**TEXT:**
<<<<

Opinion
Case No. 19-cv-08255-JD
09-24-2020
ORDER RE MOTION TO DISMISS
Re: Dkt. No. 13
Plaintiffs Robert and Ann Heidingsfelder lost their home and personal possessions in the 2017 Tubbs Fire, one of the most destructive wildfires in California history. They had homeowners insurance through defendants Ameriprise Auto & Home Insurance (Ameriprise), IDS Property Casualty Insurance Company (IDS), and Costco Insurance Agency, Inc. and Costco Wholesale Corporation (Costco), which did not cover all of their claimed losses. The gravamen of the complaint is that defendants misrepresented their coverage levels, and did not adequately assess their coverage needs. The Heidingsfelders allege a variety of California state claims for professional negligence, fraud, breach of contract, and the like.
The case was originally filed in the California Superior Court. Defendants removed on the basis of diversity jurisdiction. Dkt. No. 1. The Heidingsfelders did not seek a remand. Defendants ask to dismiss the complaint under Federal Rules of Civil Procedure 12(b)(6) and 9(b). The motion is suitable for decision on the papers, Civil L.R. 7-1(b), and the complaint is dismissed with leave to amend.
BACKGROUND
As alleged in the complaint, the Heidingsfelders owned a home in Santa Rosa, California. Dkt. No. 1-2, Exh. A ¶ 10. Costco, the well-known national retailer, made Ameriprise insurance available to its members, such as the Heidingsfelders. Id. ¶¶ 23-34. The Heidingsfelders purchased this insurance for their home. Id. ¶¶ 25-26. They made the purchase over the phone by calling a number provided by Costco. Id. ¶ 35.
In the course of buying the policy, the Heidingsfelders were told they could obtain sufficient coverage to protect their property. Id. The Heidingsfelders received a follow-up letter from Costco and Ameriprise that included a state-mandated notice advising of potential risks from insuring a home "for less than its replacement cost." Id. ¶ 39. The notice contained this warning:
DEMAND SURGE: After a widespread disaster, the cost of construction can increase dramatically as a result of the unusually high demand for contractors, building supplies and construction labor. This effect is known as demand surge. Demand surge can increase the cost of rebuilding your home. Consider increasing your coverage limits or purchasing Extended Replacement Cost coverage to prepare for this possibility.Id.
The Heidingsfelders received other notices saying that defendants "may" send an independent inspector to determine if their home was undervalued, and advising that their home was insured for reconstruction cost. Id. ¶¶ 41, 43. "Reconstruction cost" was defined as "the amount of money it would take to construct, at current prices, a replica of your insured dwelling," and was to be "recalculated annually." Id.

>>>>

**PROBLEMS TO SOLVE:**
1. Quote the court order word for word, starting with "In the course" and going on through "for this possibility.Id.".
2. How would the court order on the Heidingsfelders' insurance claims continue after its last sentence?
The material that follows has no connection to the court order above.

**DATA EXCERPT:**
<<<<

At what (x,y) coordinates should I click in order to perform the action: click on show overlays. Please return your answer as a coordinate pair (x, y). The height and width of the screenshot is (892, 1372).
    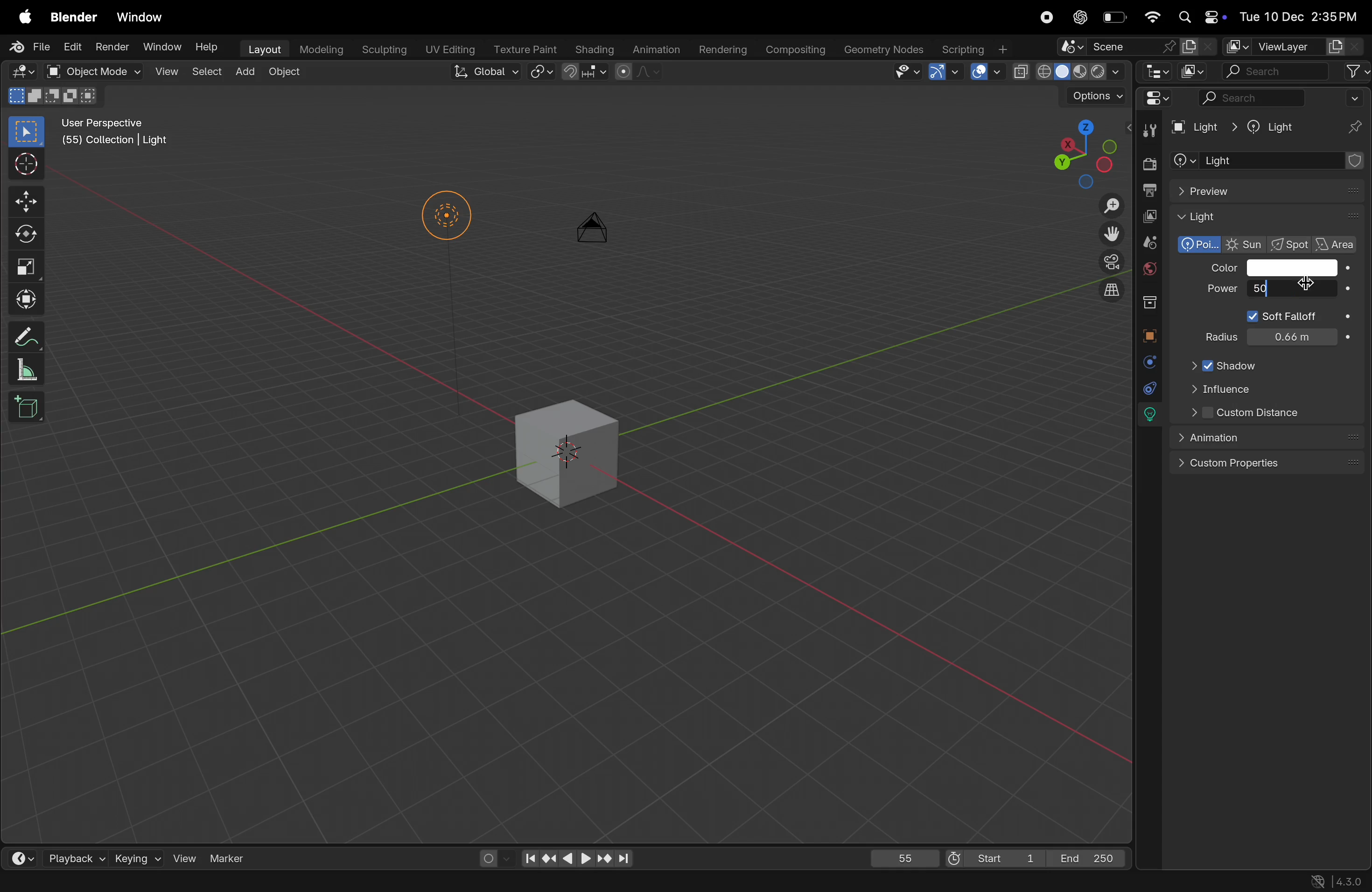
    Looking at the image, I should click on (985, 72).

>>>>

**RESPONSES FOR EACH TASK:**
1.
In the course of buying the policy, the Heidingsfelders were told they could obtain sufficient coverage to protect their property. Id. The Heidingsfelders received a follow-up letter from Costco and Ameriprise that included a state-mandated notice advising of potential risks from insuring a home "for less than its replacement cost." Id. ¶ 39. The notice contained this warning:
DEMAND SURGE: After a widespread disaster, the cost of construction can increase dramatically as a result of the unusually high demand for contractors, building supplies and construction labor. This effect is known as demand surge. Demand surge can increase the cost of rebuilding your home. Consider increasing your coverage limits or purchasing Extended Replacement Cost coverage to prepare for this possibility.Id.

2.
In 2017, the Heidingsfelders asked defendants to evaluate of the adequacy of their insurance coverage. Id. ¶ 46. Defendants are to have stated that, based on an internal analysis, the Heidingsfelders' coverage was sufficient, and provided reconstruction estimates. Id. ¶¶ 47-49. In October 2017, the Heidingsfelders' home and personal possessions were destroyed in the Tubbs Fire. Id. ¶ 64. Their homeowners policy did not pay for all of the replacement costs for their home and possessions. Id. ¶¶ 64, 66.
The Heidingsfelders allege nine claims in the complaint: (1) professional negligence, (2) breach of fiduciary duty, (3) breach of contract, (4) reformation, (5) breach of the implied covenant of good faith and fair dealing, (6) negligent misrepresentation, (7) fraud by intentional misrepresentation, (8) fraud by false promise, and (9) violation of the California Unfair Competition Law, Cal. Bus. & Prof. Code §§ 17200 et seq. (UCL). Dkt. No. 1-2, Exh. A.
DISCUSSION
I. LEGAL STANDARDS
Rule 8(a)(2) of the Federal Rules of Civil Procedure requires that a complaint make "a short and plain statement of the claim showing that the pleader is entitled to relief." To meet that rule and survive a Rule 12(b)(6) motion to dismiss, a plaintiff must allege "enough facts to state a claim to relief that is plausible on its face." Bell Atl. Corp. v. Twombly, 550 U.S. 544, 570 (2007). "A claim has facial plausibility when the plaintiff pleads factual content that allows the court to draw the reasonable inference that the defendant is liable for the misconduct alleged." Ashcroft v. Iqbal, 556 U.S. 662, 678 (2009) (citing Twombly, 550 U.S. at 556). Determining whether a complaint states a plausible claim for relief is a "context-specific task that requires the reviewing court to draw on its judicial experience and common sense." Iqbal, 556 U.S. at 679.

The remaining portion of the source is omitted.